▸ Task instructions: Repeat word for word everything from the line containing "Visit Us (681, 28)" to the end of the listing, first and last lines included, and only that.

▸ Given entries:
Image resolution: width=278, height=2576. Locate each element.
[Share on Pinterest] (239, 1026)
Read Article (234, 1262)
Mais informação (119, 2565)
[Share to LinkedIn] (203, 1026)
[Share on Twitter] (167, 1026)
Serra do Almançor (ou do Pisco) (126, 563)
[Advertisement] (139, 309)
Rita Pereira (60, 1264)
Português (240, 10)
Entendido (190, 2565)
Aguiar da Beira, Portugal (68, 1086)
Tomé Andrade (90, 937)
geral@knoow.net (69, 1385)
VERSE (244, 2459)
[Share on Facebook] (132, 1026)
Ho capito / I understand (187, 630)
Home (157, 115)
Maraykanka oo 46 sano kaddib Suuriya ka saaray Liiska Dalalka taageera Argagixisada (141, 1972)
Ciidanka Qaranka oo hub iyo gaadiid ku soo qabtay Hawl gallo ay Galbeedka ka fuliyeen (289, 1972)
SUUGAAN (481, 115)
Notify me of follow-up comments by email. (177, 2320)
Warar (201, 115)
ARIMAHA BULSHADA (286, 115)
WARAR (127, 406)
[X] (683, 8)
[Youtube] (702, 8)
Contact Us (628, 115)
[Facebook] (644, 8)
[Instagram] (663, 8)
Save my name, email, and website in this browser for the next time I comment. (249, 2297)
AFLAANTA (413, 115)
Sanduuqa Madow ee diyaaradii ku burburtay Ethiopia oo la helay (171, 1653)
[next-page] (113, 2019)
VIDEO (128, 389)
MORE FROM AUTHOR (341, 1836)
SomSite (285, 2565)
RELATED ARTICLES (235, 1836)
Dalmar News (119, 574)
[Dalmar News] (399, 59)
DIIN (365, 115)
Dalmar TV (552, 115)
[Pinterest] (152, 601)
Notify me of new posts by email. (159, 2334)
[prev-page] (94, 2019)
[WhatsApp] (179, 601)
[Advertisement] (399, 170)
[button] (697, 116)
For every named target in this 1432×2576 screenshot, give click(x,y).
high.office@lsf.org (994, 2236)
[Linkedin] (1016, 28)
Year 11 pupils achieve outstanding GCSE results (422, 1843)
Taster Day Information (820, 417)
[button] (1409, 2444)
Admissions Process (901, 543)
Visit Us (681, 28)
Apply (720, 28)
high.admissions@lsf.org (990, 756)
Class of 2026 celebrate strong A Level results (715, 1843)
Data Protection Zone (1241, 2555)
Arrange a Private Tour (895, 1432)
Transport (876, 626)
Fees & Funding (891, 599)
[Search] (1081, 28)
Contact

▸ Expected answer:
Visit Us (681, 28)
Apply (720, 28)
high.admissions@lsf.org (990, 756)
Class of 2026 celebrate strong A Level results (715, 1843)
Data Protection Zone (1241, 2555)
Arrange a Private Tour (895, 1432)
Transport (876, 626)
Fees & Funding (891, 599)
[Search] (1081, 28)
Contact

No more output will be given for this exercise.